My Spot

On Saturday, he woke up sick. Not sick in a way worth blogging about: no visits to the E.R., no uncontrollable vomiting, no diarrhea, he didn’t even have a fever. He was stuffed up, congested. He moved from bed to the corner of the couch, the spot where I always sit, next to the ceiling to floor windows that overlook my back yard, into the wooded parkland with it’s dead-fall and snow patches and wintering ivy smothering old rotting trees. A sepia toned landscape of brown and white.

For five days, I watched him. A halo of germs, like a dense fog on a chilly morning, settled over the couch, the TV remote, the PS4 controller. There were times the couch was vacant, during naps and showers and bathroom breaks, times I could reclaim my spot, but I kept my distance. Dishes stacked up, cereal bowls, water glasses, those five-inch plates with toast crumbs and muffin wrappers. Periodically, I’d collect them, deposit them in the dishwasher and carefully wash my hands with soap and scalding water, a slippery, frothy mess, for as long as I could tolerate.

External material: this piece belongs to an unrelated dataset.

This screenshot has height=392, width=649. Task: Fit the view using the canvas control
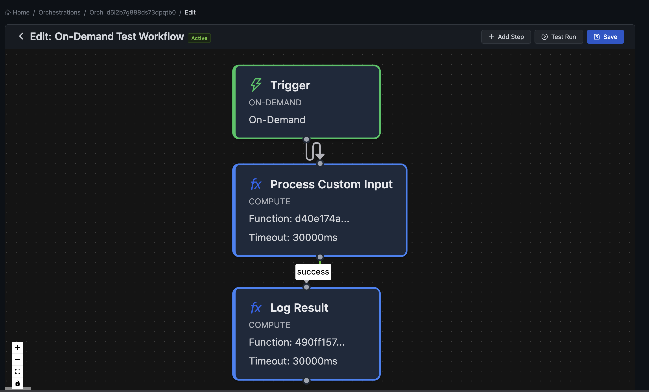(18, 371)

The garbage can from my bathroom, sacrificed for the cause, stood beside the couch, overfilling with tissues until they dropped and scattered around the floor. On the bathroom vanity, with no where else to go, my daily detritus of Q-tips, dental floss and plastic toothpicks that remove the food scraps that outlast flossing and brushing accumulated in a small white tangle attaching itself mysteriously to my razor and nail clippers.

As days passed, the couch was open more and more. My hygiene waste silently disappeared, my wife clearly disgusted with my tolerance for this unsanitary debris. The garbage can and its surrounding blizzard of Kleenex were, one evening, gone. Slowly, carefully, I resettled into my corner of the couch to write.